Work order
Each line below needs to be duplicated without alteration.
[Provided entries]
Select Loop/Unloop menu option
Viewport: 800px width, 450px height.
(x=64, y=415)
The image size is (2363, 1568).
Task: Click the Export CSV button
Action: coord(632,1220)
[/Provided entries]
Answer for the task
Select Loop/Unloop menu option
Viewport: 800px width, 450px height.
(x=64, y=415)
The image size is (2363, 1568).
Task: Click the Export CSV button
Action: coord(632,1220)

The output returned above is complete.